A cell monolayer radioimmunoassay was established to detect hepatitis B virus (HBV)-binding activity. HBV was shown to bind to HepG2 and HuH7 cells, but not to LTK- and HeLa cells. The binding activity was inhibited by peptide 21-47 from the large hepatitis B surface antigen (L-HBsAg) region, but not by other peptides from the L- and middle-HBsAg. A monoclonal antibody to L-HBsAg (MA18/7) and a polyclonal antibody to HBsAg (anti-HBs) also inhibited the binding.
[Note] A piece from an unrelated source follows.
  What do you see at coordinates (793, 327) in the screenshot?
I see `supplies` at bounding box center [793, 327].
However, only the Fab fragment of MA18/7 showed blocking activity, suggesting that these two antibodies may neutralize virus by different mechanisms. Excess HBV was able to saturate the binding activity of HepG2 cells. The virus was also shown to be internalized; virus DNA was detected in the cytoplasmic fraction 1-2 hr postadsorption and was associated with the nuclear fraction 2 hr later. Furthermore, immunoprecipitation experiments showed that the virus DNA remained encapsidated 48 hr after internalization. Nuclear fractionation experiments showed that the encapsidated HBV DNA remained associated with the nuclear membrane. Trypsinization of intact nuclei resulted in disassociation of the nucleocapsid from the nuclear membranes, suggesting that the nuclear membrane presents a barrier to intact HBV virions or nucleocapsids. This may explain why HepG2 cells are refractile to infection although permissive for HBV replication after transfection of viral DNA.